[Records provided Boundary: Start]
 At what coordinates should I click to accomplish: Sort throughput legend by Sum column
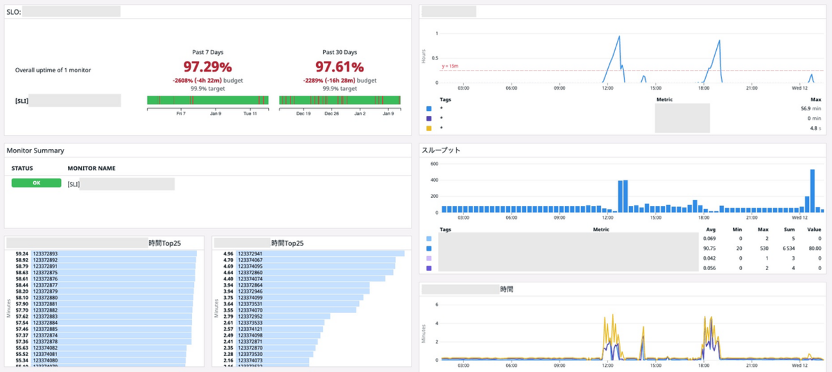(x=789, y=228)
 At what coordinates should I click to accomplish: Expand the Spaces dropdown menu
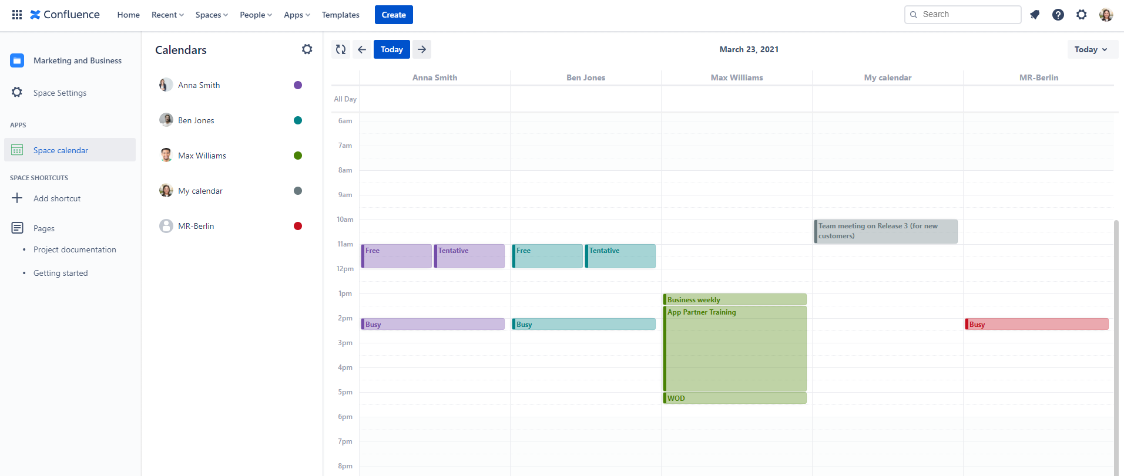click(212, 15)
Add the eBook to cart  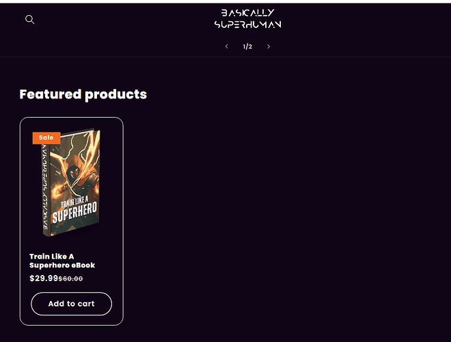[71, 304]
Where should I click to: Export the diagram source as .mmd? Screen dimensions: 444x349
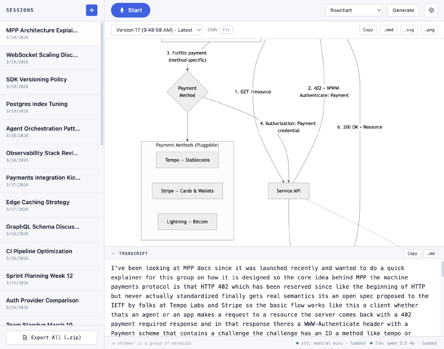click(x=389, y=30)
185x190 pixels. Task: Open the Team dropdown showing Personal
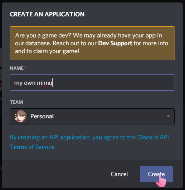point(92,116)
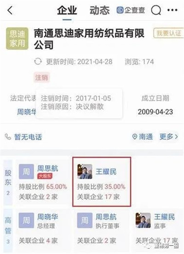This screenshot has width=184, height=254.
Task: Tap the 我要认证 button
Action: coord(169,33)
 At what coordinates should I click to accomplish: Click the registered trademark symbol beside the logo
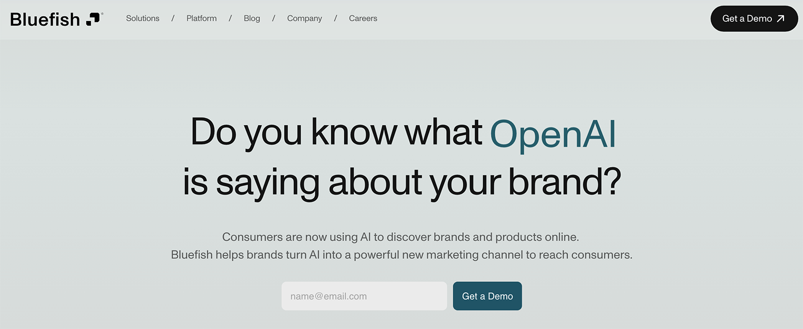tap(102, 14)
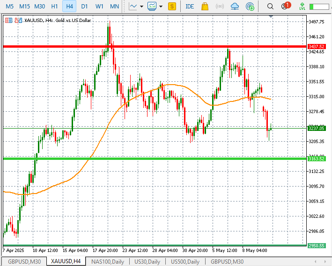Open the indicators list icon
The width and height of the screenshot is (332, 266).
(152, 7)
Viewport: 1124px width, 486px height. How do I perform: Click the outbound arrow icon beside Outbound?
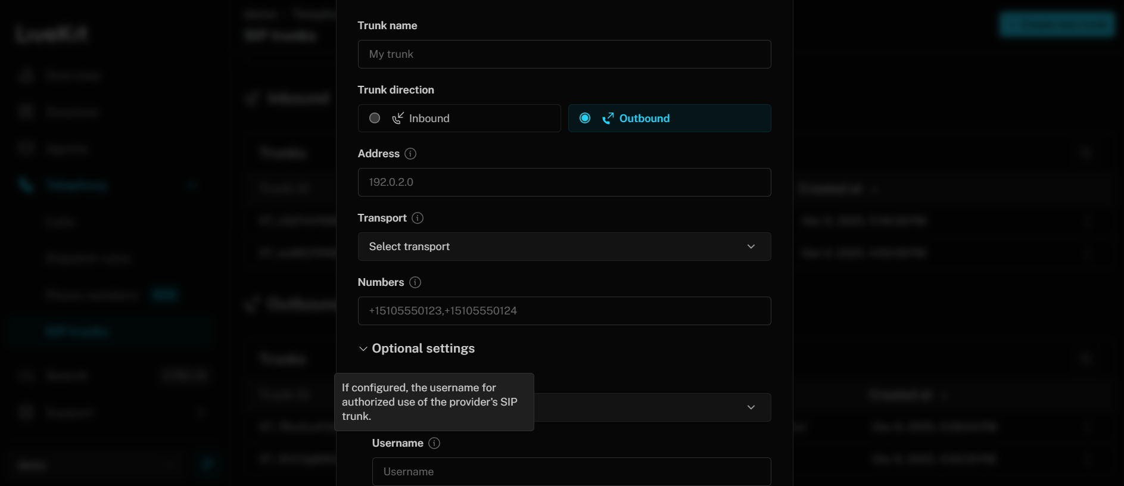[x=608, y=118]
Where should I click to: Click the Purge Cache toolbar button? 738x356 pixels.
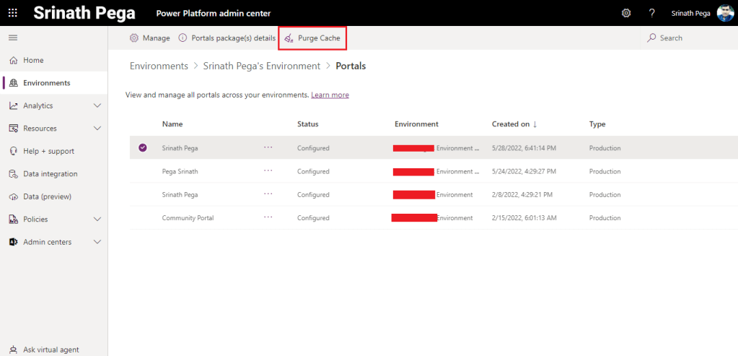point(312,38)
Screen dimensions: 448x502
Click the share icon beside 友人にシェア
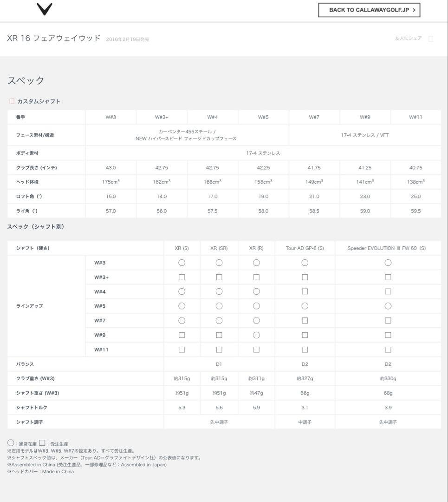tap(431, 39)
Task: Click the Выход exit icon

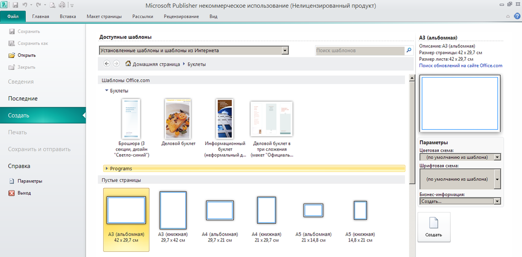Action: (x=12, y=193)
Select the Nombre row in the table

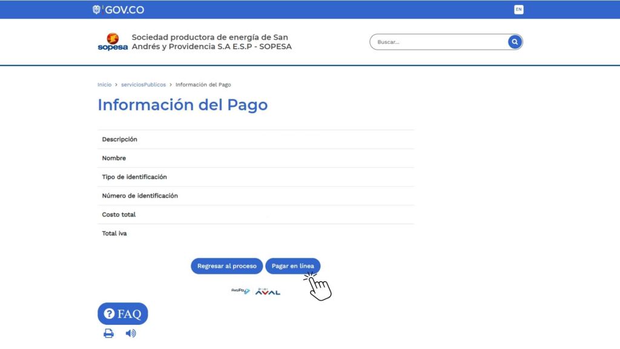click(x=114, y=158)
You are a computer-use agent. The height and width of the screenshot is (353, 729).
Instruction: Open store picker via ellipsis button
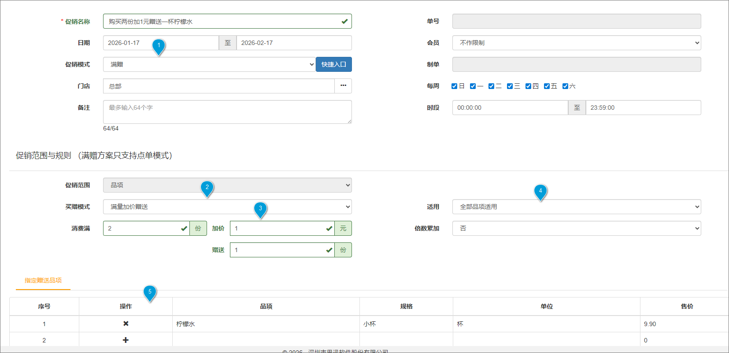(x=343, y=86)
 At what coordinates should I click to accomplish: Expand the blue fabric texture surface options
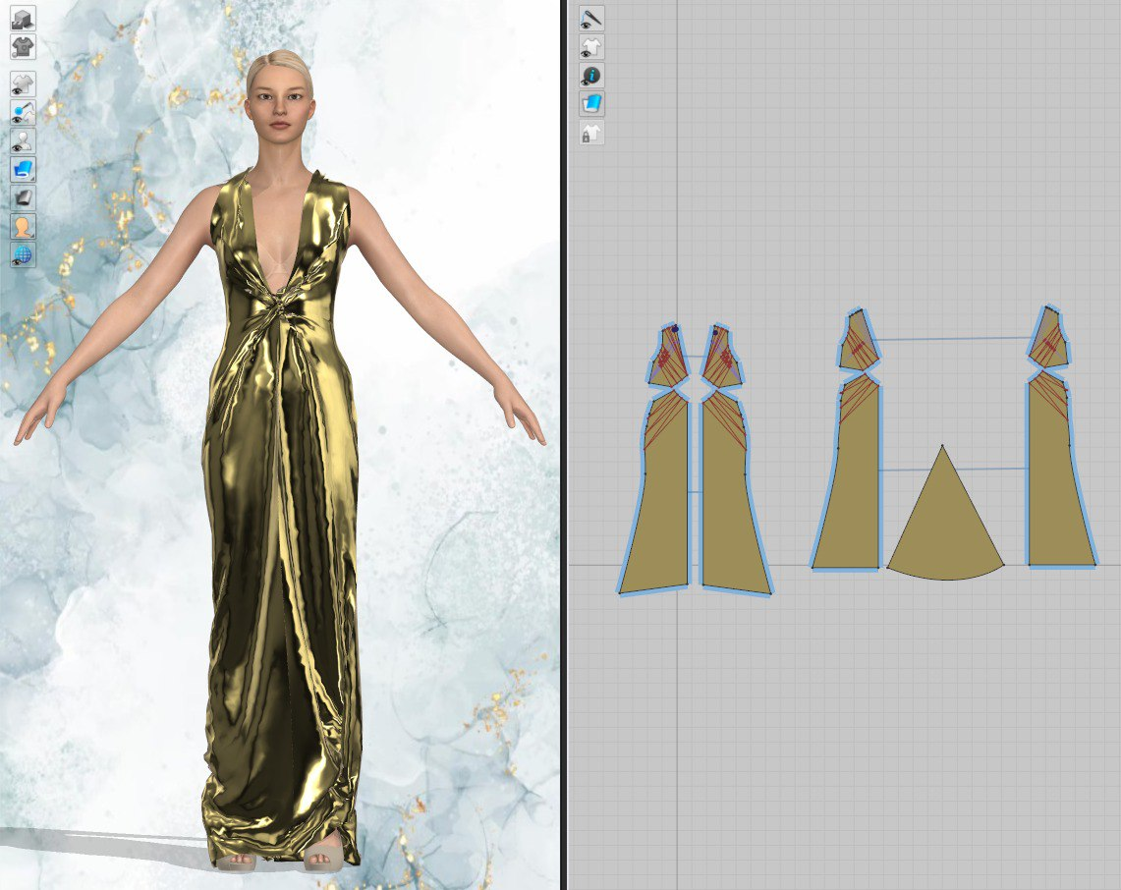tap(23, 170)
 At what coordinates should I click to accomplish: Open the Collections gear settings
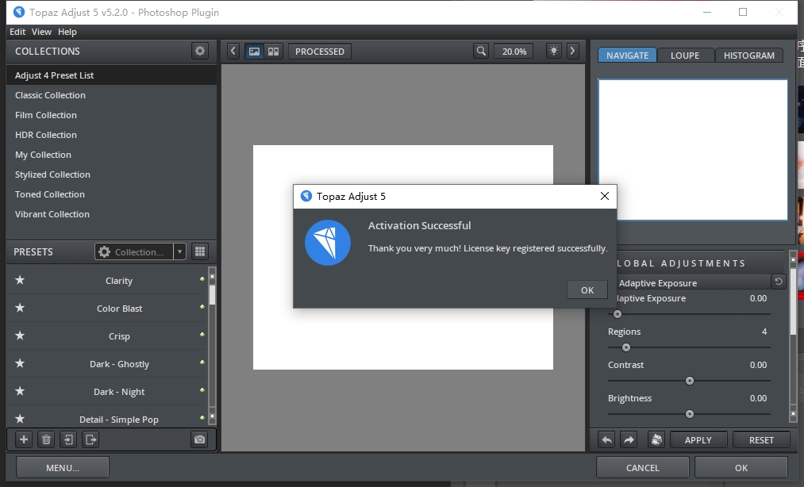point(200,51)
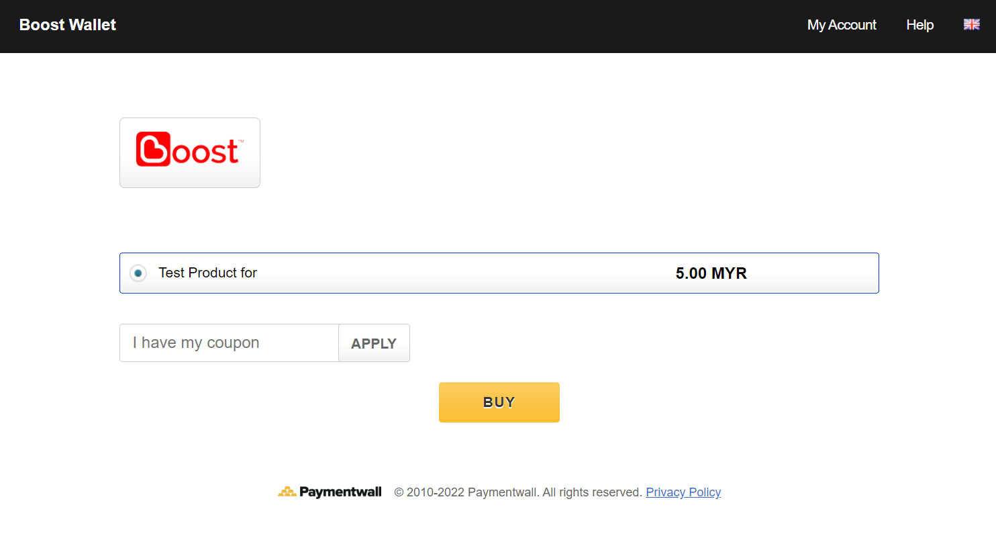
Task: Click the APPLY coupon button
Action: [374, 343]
[Records provided Boundary: End]
▶ Exercise directions
Please copy exactly the lines from the one that contains "At what coordinates should I click to accomplish: Open" through the last line of the listing above, leaving out the pictures.

▶ Expected answer
 At what coordinates should I click to accomplish: Open the Collections gear settings
point(200,51)
Task: Click the APPLY coupon button
Action: [374, 343]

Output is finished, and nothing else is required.